Let me just add here that this calling to perseverance, persistence, discipline, and love is not only if you are an artist. It is for all of us who call ourselves believers. It’s for the times when you don’t feel creative and find yourself waiting tables or teaching rather than painting; or working in an office instead of on a shoot; or stuffing envelopes instead of taking lessons. Our life as people of God involves excellence and calling to “love the Lord our God with all of our might and to love our neighbor.” Hebrews tells us to “put on love” as we would a piece of clothing.

"Stay the course, Laura" has been the mantra from my earliest experiences in life and art and faith. I trust you’ll hear the same voice or at least be open to listen for it as you pursue your own journey. Stay the course. Persevere.

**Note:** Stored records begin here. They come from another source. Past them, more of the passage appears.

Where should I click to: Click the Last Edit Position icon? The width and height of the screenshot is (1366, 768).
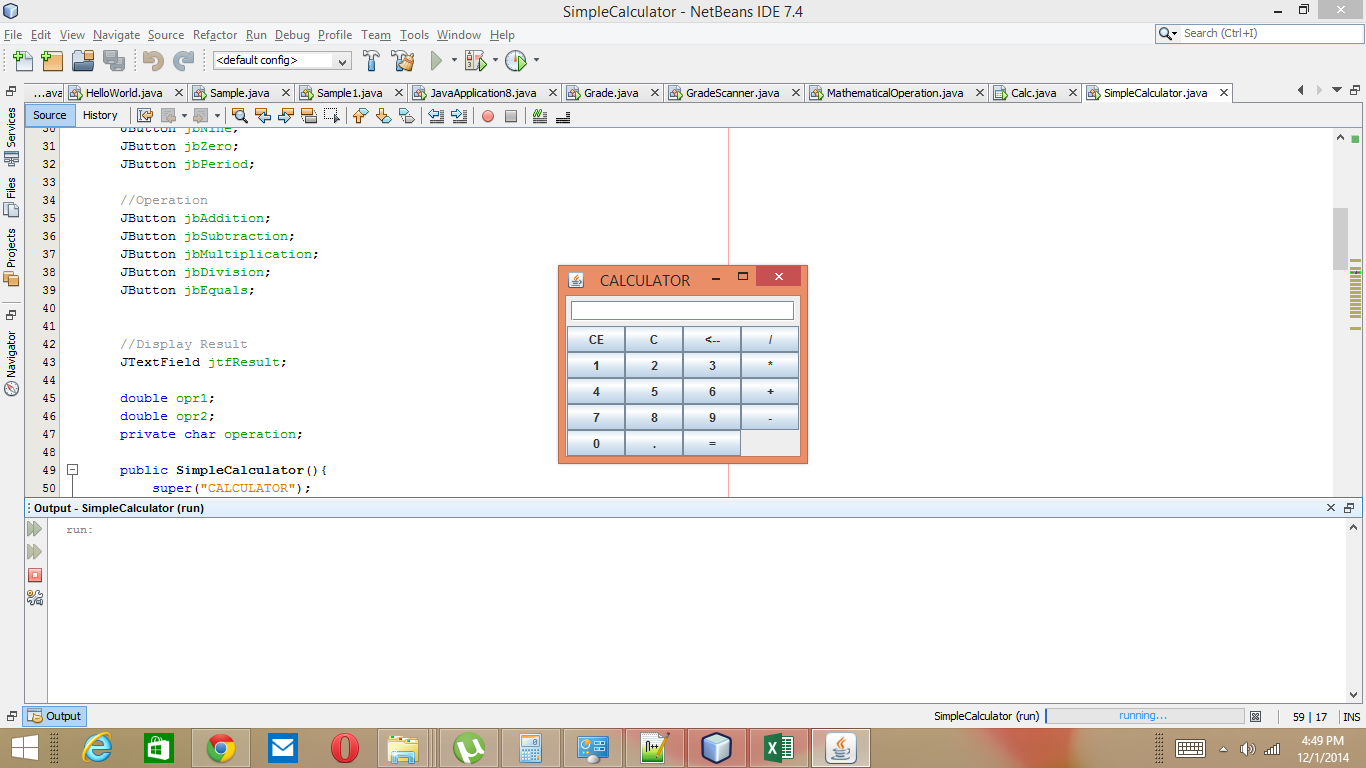142,116
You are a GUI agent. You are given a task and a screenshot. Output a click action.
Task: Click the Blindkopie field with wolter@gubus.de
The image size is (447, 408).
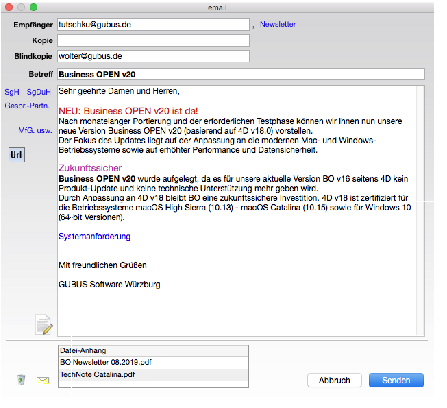(x=153, y=56)
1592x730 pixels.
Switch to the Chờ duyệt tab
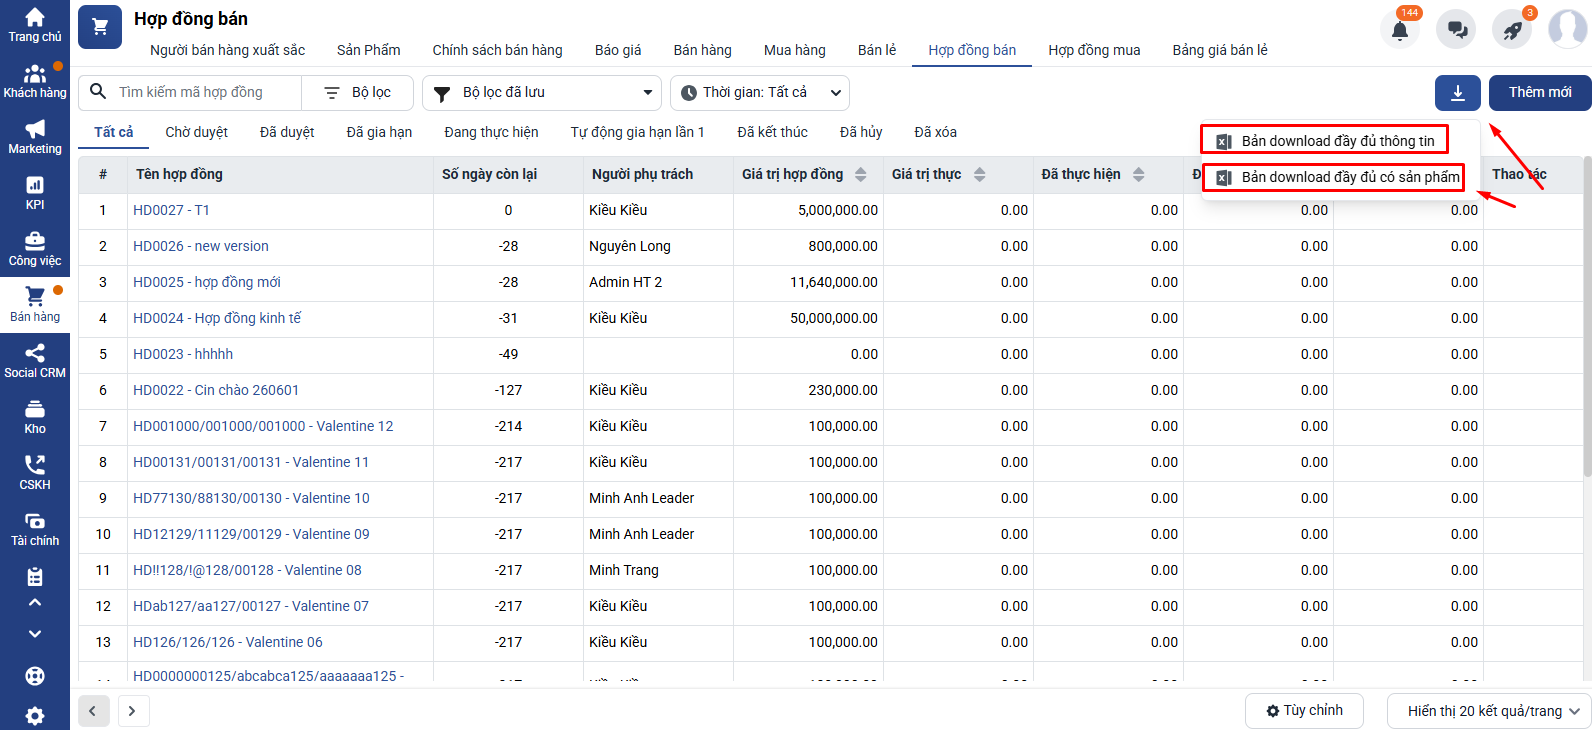(196, 132)
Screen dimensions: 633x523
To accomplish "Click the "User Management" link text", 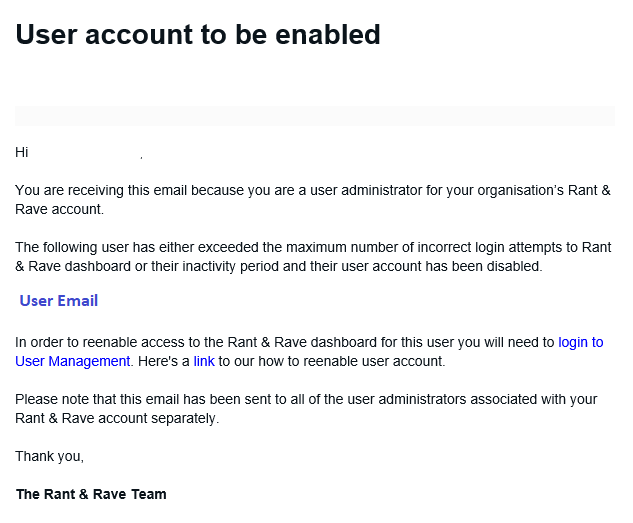I will [x=73, y=361].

But I must add one more paradigm to that equation. And this is another talk entirely. For every bit of effort, determination, and discipline you give to persevering, you must invest equally in being willing to give it all up. That is one real distinction of the Christian artist. We know Who we belong to. Mark’s gospel basically says to the artist, “Whoever wants to save his artistic life will lose it, but whoever loses his artistic life for me and the gospel (the good news) will save it. What good is it for a man to gain the whole world but lose his soul?” Perseverance is a process from the birth of the artistic impulse to its death at the hands of the Christian artist who says to the Creator, “Here am I, send me” and the Creator, in turn, and with great joy says, “Alright, stay the course. Persevere. Love.”